Over the years I have found that even as little as 3 Hersheys Kisses will serve me. Or a few marshmallows. It's like our dog: she expects the treat after she goes and does her business. I expect a treat after dinner.

Well, last night I sunk to a new low. Here is my confession. Let it serve as a source of a feeling of superiority for you. My weakness is my shame.

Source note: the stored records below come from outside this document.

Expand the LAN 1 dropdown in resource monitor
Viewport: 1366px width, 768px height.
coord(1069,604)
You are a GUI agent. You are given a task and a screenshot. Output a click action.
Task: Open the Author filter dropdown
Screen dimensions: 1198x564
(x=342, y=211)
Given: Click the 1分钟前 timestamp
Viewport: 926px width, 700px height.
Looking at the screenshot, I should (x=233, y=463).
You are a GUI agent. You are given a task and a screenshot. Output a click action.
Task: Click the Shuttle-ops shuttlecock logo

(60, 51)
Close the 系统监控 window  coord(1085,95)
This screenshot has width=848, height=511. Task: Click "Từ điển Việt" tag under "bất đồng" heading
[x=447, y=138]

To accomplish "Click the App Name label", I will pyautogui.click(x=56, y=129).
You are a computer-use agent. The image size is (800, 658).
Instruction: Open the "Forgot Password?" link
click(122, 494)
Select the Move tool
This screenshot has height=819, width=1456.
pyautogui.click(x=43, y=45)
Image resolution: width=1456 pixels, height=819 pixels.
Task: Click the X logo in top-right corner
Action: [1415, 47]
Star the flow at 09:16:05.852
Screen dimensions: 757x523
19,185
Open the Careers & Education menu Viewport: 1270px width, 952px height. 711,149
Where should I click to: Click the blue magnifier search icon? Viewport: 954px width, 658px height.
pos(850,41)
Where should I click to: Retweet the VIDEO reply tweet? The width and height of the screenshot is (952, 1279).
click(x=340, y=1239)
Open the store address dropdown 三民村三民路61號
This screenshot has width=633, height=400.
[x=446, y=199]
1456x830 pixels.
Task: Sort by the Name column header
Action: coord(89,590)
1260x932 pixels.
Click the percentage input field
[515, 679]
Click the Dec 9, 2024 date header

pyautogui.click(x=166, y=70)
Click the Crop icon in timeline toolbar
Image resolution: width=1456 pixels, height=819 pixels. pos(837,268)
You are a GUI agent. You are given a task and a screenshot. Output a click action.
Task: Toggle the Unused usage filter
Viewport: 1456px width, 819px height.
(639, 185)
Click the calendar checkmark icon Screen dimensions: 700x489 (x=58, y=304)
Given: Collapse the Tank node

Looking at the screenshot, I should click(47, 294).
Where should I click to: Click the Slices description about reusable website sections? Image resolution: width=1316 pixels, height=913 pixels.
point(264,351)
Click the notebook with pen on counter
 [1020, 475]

There was nothing sweet in the house. I looked in all the prime places, then the secondary ones: nothing sweet in the kitchen drawers, not in Terri's office drawers (no pun), and she assured me there were no more hidden Girl Scout cookies or treats in her bag. Relentlessly I roamed the house. There's ALWAYS something. I found a few hard candies, but they don't work for me. Hard candies are the lowest form of sugar: time consuming, often fruity and never satisfying.

I prowled on.

Couldn't eat a bowl of sweet cereal - we were out of milk. Didn't want it dry - the milk releases the sweetness.

I reached BEHIND things in cabinets. This is not normal behavior for any man.

Nothing lost, nothing forgotten, no remnants. There were a few white tips from Halloween candy corn in the corner of the empty candy drawer, but not enough of them to satisfy. Besides, they were petrified. If they broke a tooth, I wouldn't know which was the tooth and which was the corn tip.

Again I checked the freezer. And there, facing me at eye level, was a plastic brick of uneaten Gelatto that was old enough to have a historical marker on it. A challenge! But it should be sweet. Shouldn't it? All I have to do is get around the crusty icy crud.

And so, with spoon in hand, I dug in. I mined the goop for unspoiled Sweet, yes? Maybe a little suspiciously textured, but maybe that's the way they intended it.

Later, I was instant-messaged by my intestinal department that perhaps my entry into Old Gellato was a faux pas. In fact, even today I expect an explosion at any moment. That's as graphic as I'm going to get.

The moral of the story is I need help. In so many ways. And Gellato doesn't age well.